Understanding Incremental Decoding
Walks through some of the performance hacks in BartForConditionalGeneration
Here is a really slow (pseudocode) way to greedily generate summaries:
output_tokens = [bos]
while not done:
     encoder_hidden_state = model.encoder(article_input_ids)
     logits = model.decoder(encoder_hidden_state, output_tokens)
     next_word = logits.argmax()
     output_tokens.append(next_word)
     if next_word == eos: break
Let's say N = len(article_input_ids) and M = len(output_tokens) when we return. Let's also ignore the cost of encoder-decoder attention.
Then the complexity of this approach is roughly
- $(N \cdot M)$ (we call the encoder Mtimes onNtokens)
- $+ \sum_{m=1}^{M} m = \frac{M(M+1)}{2}$   (we call the decoder Mtimes on 1 token then 2 tokens, all the way to M tokens).
- Total: $N \cdot M + \frac{M(M+1)}{2}$
Let's say we are generating a 100 token summary of a 1024 token article, then we have to "process" $N \cdot M + \frac{M(M+1)}{2} = 107,450$ tokens
#collapse-hide
# show work
N,M=1024, 100
complexity_simple = int(N*M + ((M*(M+1))/2))
msg = "To generate a 100 token summary of a 1024 token article using this approach, we have to process {:,} tokens."
#display(Markdown(msg.format(complexity_simple)))
Thankfully, we can just hoist the encoder call outside the loop!
output_tokens = [bos]
encoder_hidden_state = model.encoder(article_input_ids)
while not done:
     logits = model.decoder(encoder_hidden_state, output_tokens)
     next_word = logits.argmax()
     output_tokens.append(next_word)
     if next_word == eos: break
Now the complexity is dramatically reduced: $N \cdot 1 + \frac{M(M+1)}{2} = 6,074$
But we can go even further, and partially cache the attention outputs for the decoder.
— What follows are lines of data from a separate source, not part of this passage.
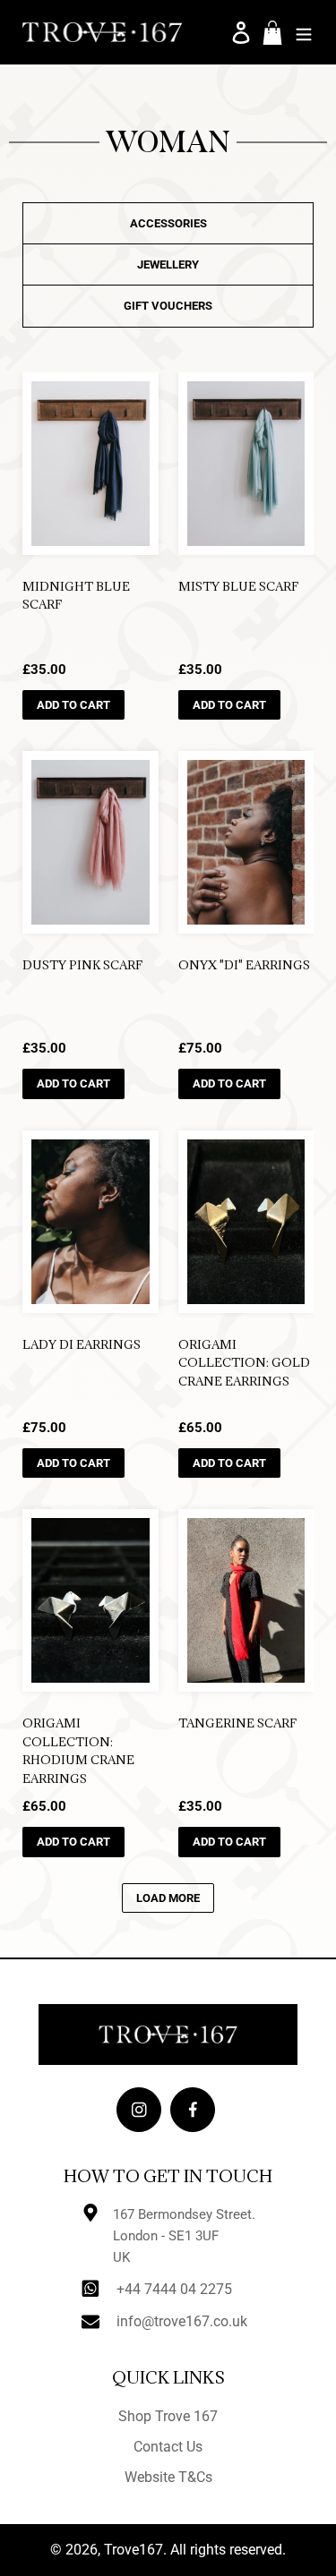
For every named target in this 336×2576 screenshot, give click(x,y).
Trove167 (133, 2549)
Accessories (168, 223)
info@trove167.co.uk (181, 2321)
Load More (168, 1898)
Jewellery (168, 264)
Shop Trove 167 (168, 2416)
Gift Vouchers (168, 305)
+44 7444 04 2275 (174, 2289)
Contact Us (168, 2446)
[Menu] (304, 32)
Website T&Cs (168, 2477)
This will change our generation loop to:
output_tokens = [bos]
encoder_hidden_state = model.encoder(article_input_ids)
cache = None
while not done:
     logits, cache = model.decoder(encoder_hidden_state, output_tokens[-1], cache=cache)
     next_word = logits.argmax()
     output_tokens.append(next_word)
     if next_word == eos: break
And change our formula to $N + M = 1,124$
The nitty-gritty of this trick is explained in the Bonus section below.
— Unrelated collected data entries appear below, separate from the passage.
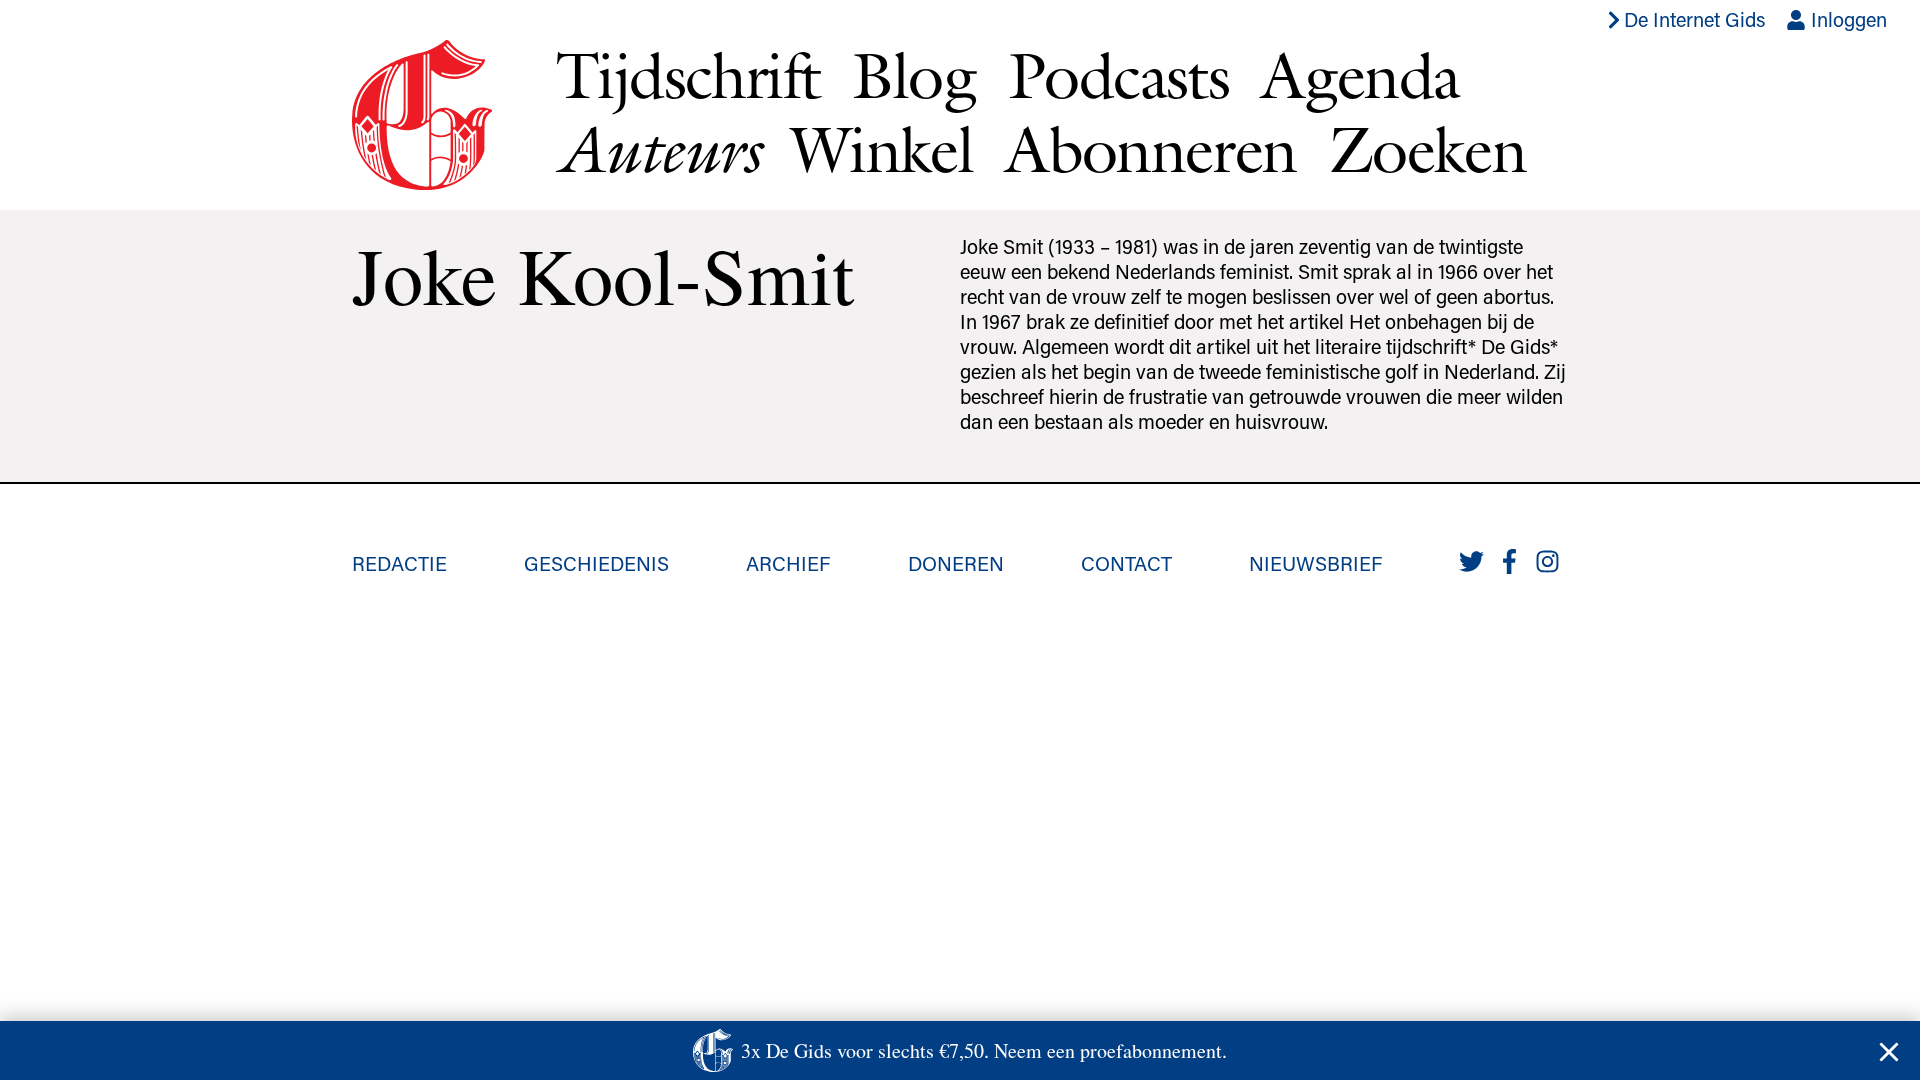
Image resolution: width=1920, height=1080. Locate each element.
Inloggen (1846, 19)
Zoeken (1427, 149)
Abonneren (1151, 149)
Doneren (956, 563)
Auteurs (657, 149)
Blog (914, 75)
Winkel (882, 149)
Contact (1126, 563)
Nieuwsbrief (1315, 563)
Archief (788, 563)
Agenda (1360, 75)
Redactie (399, 563)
Partially caching keys and values in DecoderLayer
Here is some pseudocode for attention without all the reshapes and heads and masks and scaling. It doesn't work even though it looks pretty.
class SimplifiedAttention(nn.Module):
    def __init__(self, embed_dim):
        self.Wq = torch.nn.Linear(embed_dim, embed_dim)
        self.Wk = torch.nn.Linear(embed_dim, embed_dim)
        self.Wv = torch.nn.Linear(embed_dim, embed_dim)
        self.dense = torch.nn.Linear(embed_dim, embed_dim)
    def forward(self, query, key, value):
        q = self.Wq(q)
        k = self.Wk(k) 
        v = self.Wv(v)
        matmul_qk = torch.matmul(q, k.T)
        attention_weights = matmul_qk.softmax(dim=-1)
        output = torch.matmul(attention_weights, v)
        return self.dense(output)
Now let's glimpse at the callers inside BART's DecoderLayer:
(LayerNorms and dropouts deleted for simplicity). Here's some more pseudocode
class SimplifiedDecoderLayer(nn.Module):
    def __init__(self, embed_dim):
        self.self_attn = SimplifiedAttention(embed_dim)
        self.encoder_attn = SimplifiedAttention(embed_dim)
    def forward(x, last_encoder_hidden_state, *masks_etc):
         # x shape `(batch_size, tokens_generated_so_far, embed_dim)`
         # x comes from decoder
        x = self.self_attn(query=x, key=x, value=x) # pay attention to somebody else for a change!
        output = self.encoder_attn(
            query=x,
            key=last_encoder_hidden_state,  # could be None
            value=last_encoder_hidden_state,
        )
        return output
What did we learn?
- In encoder_attention, we can cache everything that doesn't depend on q, namely these outputsk = self.Wk(k) v = self.Wv(v)
The more exciting optimization is that in self_attn, we can cache the part of k,v that depends on 
x[:, :1] the tokens we've already generated. Then each time through the generation loop, we only pass in x[:, :-1] and apply concatenation:
k = torch.cat((past_key, new_k), dim='seq_len') # the seq_len dimension, 
v = torch.cat((past_value, new_v), dim='seq_len')
Of the 8 F.linear ops performed by each DecoderLayer, we've managed to completely cache 2 of them, and almost completely cache 2 more. Overall, we chop off about 40% of the runtime vs only caching encoder_outputs.